The appeal stressed the importance of making the "unique example of connecting painting and literature" available for the public in the country.

The year-long search for donors ended this week, when National Parliamentary Library of Georgia General Director Giorgi Kekelidze announced the venue had purchased the work.

Kekelidze said the library had acquired the piece following "multiple forensic studies” and reports by professional commissions on its origins and authenticity.

The library director also said the 1929 work by Kakabadze was set to be preserved at the museum of books at the venue, set to be launched in the near future.

As well as its artistic value, the piece is recognised as an important historical piece of Georgian art of the 20th Century due to its relation to the two famous figures.

Terenti Graneli enjoyed prolific work in poetry in the 1920s.

Kakabadze worked as painter, theatre and cinema designer and art researcher in Georgia during the first half of the 20th Century.

He is today considered one of the more prominent figures of contemporary Georgian art and one of the founders of Georgia's theatrical design school.

Terenti Graneli was born in western Georgia but moved to Tbilisi in 1918. He worked in newspaper offices in the capital before he embarked on a literary career and produced poems throughout the 1920s.

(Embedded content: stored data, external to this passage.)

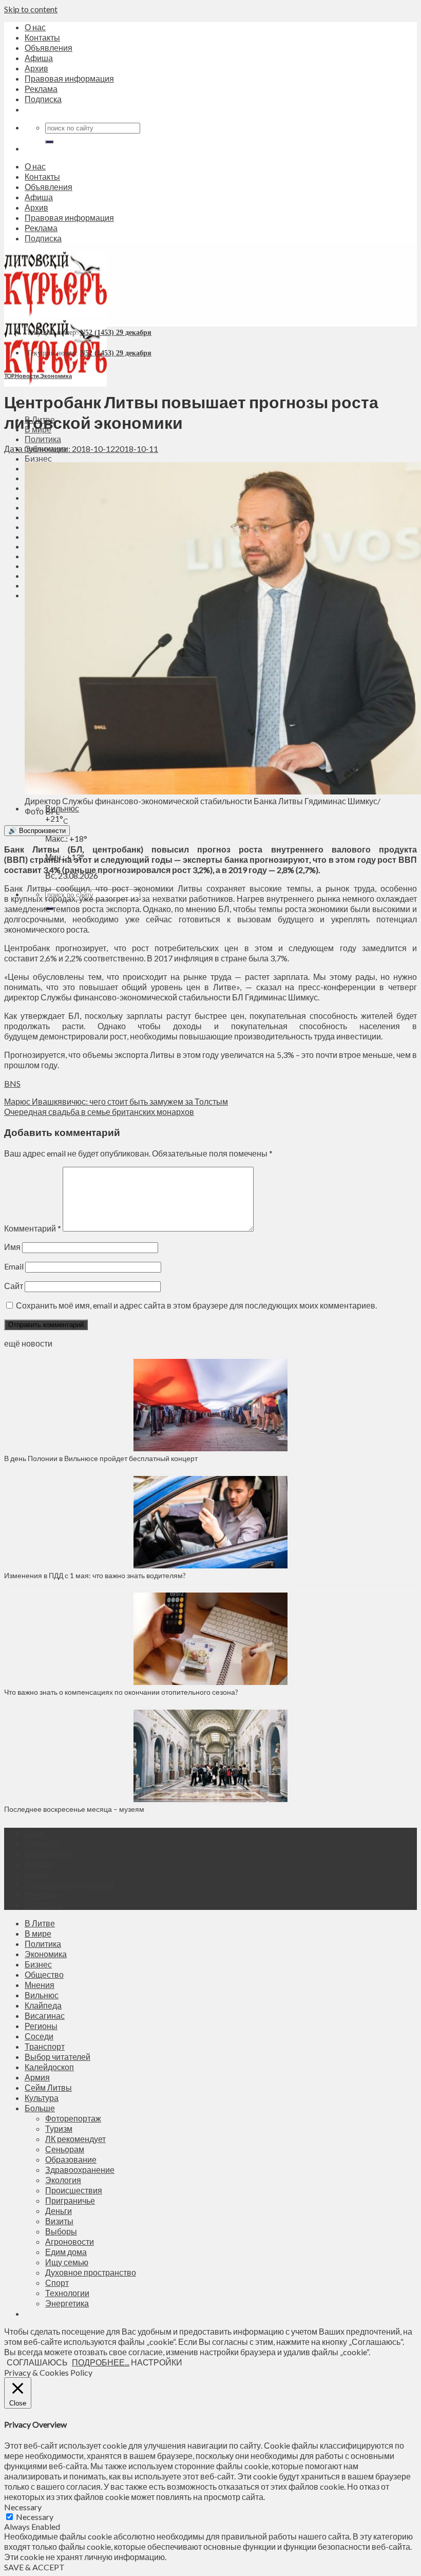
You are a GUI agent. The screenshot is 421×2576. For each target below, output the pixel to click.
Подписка (43, 99)
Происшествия (73, 2190)
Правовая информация (69, 78)
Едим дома (66, 2252)
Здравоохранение (79, 2169)
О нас (35, 27)
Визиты (59, 2221)
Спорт (57, 2282)
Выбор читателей (57, 2056)
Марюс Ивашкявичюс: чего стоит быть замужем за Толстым (116, 1101)
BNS (12, 1083)
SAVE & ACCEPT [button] (34, 2567)
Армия (37, 2077)
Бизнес (38, 458)
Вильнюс (62, 808)
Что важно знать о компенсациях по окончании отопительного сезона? (121, 1692)
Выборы (61, 2231)
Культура (42, 2098)
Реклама (41, 88)
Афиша (39, 58)
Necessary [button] (23, 2507)
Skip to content (31, 9)
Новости (27, 375)
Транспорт (45, 2046)
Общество (44, 1974)
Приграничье (70, 2200)
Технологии (67, 2293)
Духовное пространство (90, 2272)
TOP (9, 375)
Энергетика (67, 2303)
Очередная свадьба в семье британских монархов (99, 1111)
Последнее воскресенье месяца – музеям (75, 1809)
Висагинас (45, 2015)
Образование (71, 2159)
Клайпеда (43, 2005)
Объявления (48, 47)
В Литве (40, 1923)
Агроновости (69, 2241)
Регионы (41, 2026)
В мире (38, 1933)
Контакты (42, 37)
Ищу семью (66, 2262)
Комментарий (32, 1228)
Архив (36, 68)
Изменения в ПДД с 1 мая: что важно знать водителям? (95, 1575)
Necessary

Graneli was known for his vocal opposition to the Soviet censorship of art, which meant local newspapers refused to print his works starting in 1926.

The literary legacy of the late poet was recognised in Georgia in the late years of the Soviet rule, which culminated in Graneli's reburial from a regular cemetery to the distinctive Didube Pantheon of Public Figures in Tbilisi in 1987.